Now, I've tried to upload the .Wiff and the .wiff.scan files, and submitted a job, but I get this error:

Quote
There were no features detected in at least one of your samples. Please check feature detection settings and make sure the selected method is applicable for your data.

However, if I look in PeakView, the AB SCIEX software that can read .wiff files, I can clearly see features, an image from some random extracted ion is here:


It may not look the best, but it should be able to find some features in such a file...

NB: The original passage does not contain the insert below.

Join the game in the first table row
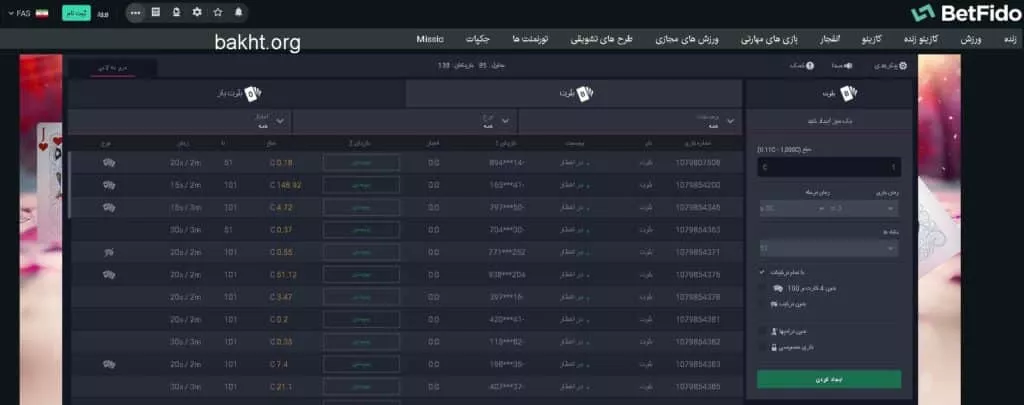The width and height of the screenshot is (1024, 405). tap(361, 162)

I have the idea that it is a problem with the multiple MS levels that are stored in a single file, also because I could no-where specify which level it should use for the analysis. Unfortunately, the translat.exe that should be able to convert the .wiff files to .NETcdf files for each channel is not working, the AB SCIEX MS data converter can only create .mzml files containing all channels, or .MGF files that can only read MS/MS data. If try to convert that data with Proteowizard to MzXML files, I select the right file format, choose 32 bit, and enable compression, select 'peak picking' and add MS-level 1-1- it subsequently creates files that are 1.4 GB large, which is frankly absurd for a 40-min MS1 run in centroid mode. XCMS under R can't do anything with that file either, it gives a memory error.

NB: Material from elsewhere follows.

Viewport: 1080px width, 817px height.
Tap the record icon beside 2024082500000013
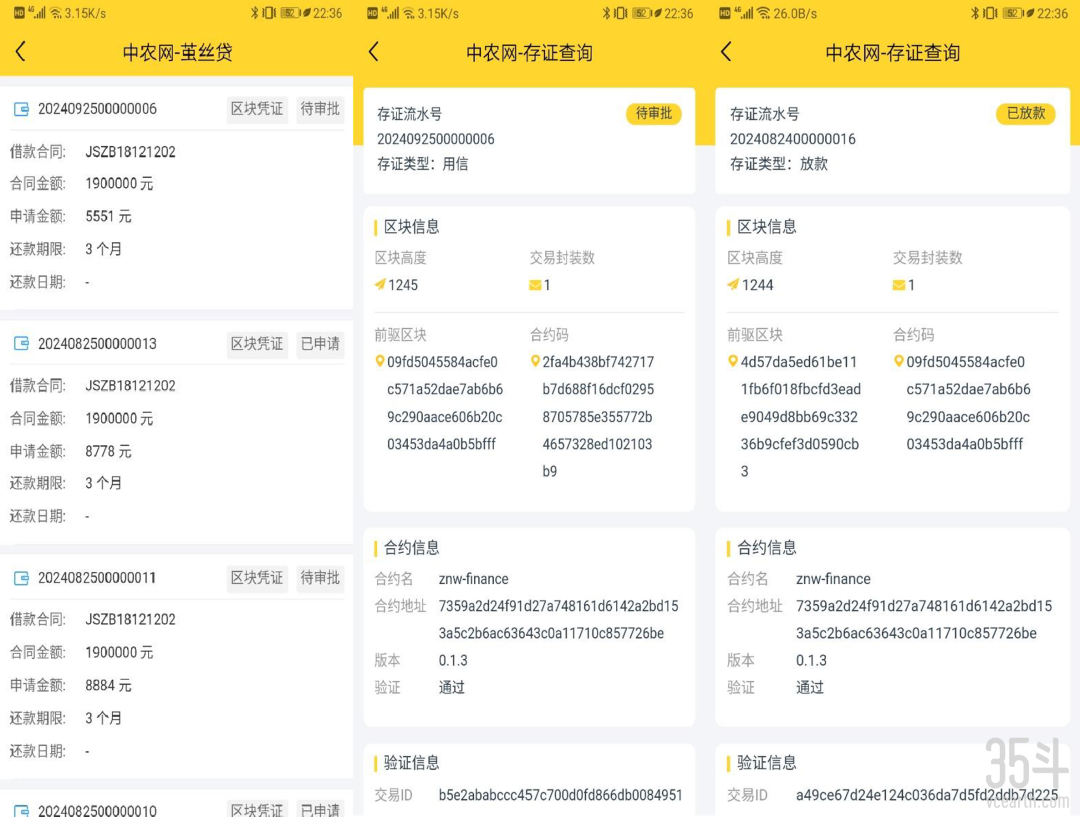click(x=21, y=344)
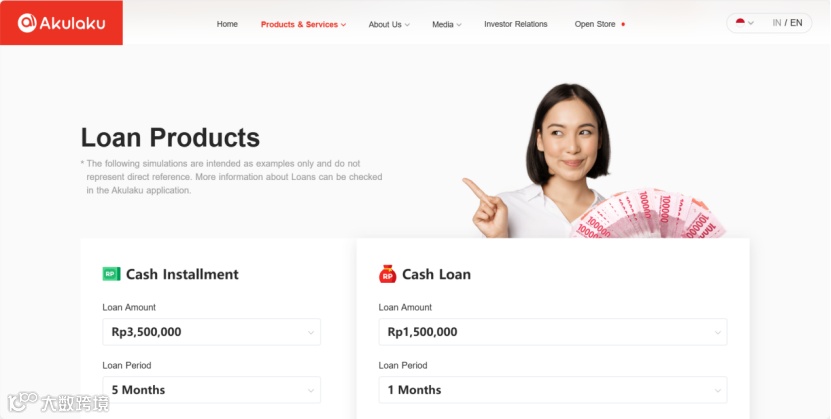Open Cash Installment Loan Amount dropdown

(x=211, y=332)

Does anyone here have any experience with .wiff files containing multiple MS levels? Any help will be greatly appreciated!

Re: Wiff file issues

Reply #1
Hi Arjen,

which parameter set did you use ?

XCMS will only use MS1 information for profiling. The MS2 will simply be ignored for this step.
But it sounds like your MS1 data might be spread across different scans. I can have a look it if you send me one of those files.

Ralf

Re: Wiff file issues

Reply #2
Hi Ralf,

Thanks for your answer, I used the parameters for the machine I used (UPLC/TripleTof pos), hope this is ok.

I can send you a file, I've send you a PM via the forums to give you my email address.

Re: Wiff file issues

Reply #3
Hi Arjen,

after converting it with proteoWizard (and no filtering) I see only MS1 data in this file for some reason. With Peak picking (vendor) enabled the resulting file had a size of 390MB.

Code: [Select]
 $cat 'Test file Arjen-55-4-5ul-pos-40min-grad.mzXML'  | grep msLevel="1"
 $ msLevel="1"
 $ msLevel="1"
 ]...]
 $cat 'Test file Arjen-55-4-5ul-pos-40min-grad.mzXML'  | grep msLevel="2"
 $

Since all the scans are simply declared as MS1 data it is impossible to process them properly.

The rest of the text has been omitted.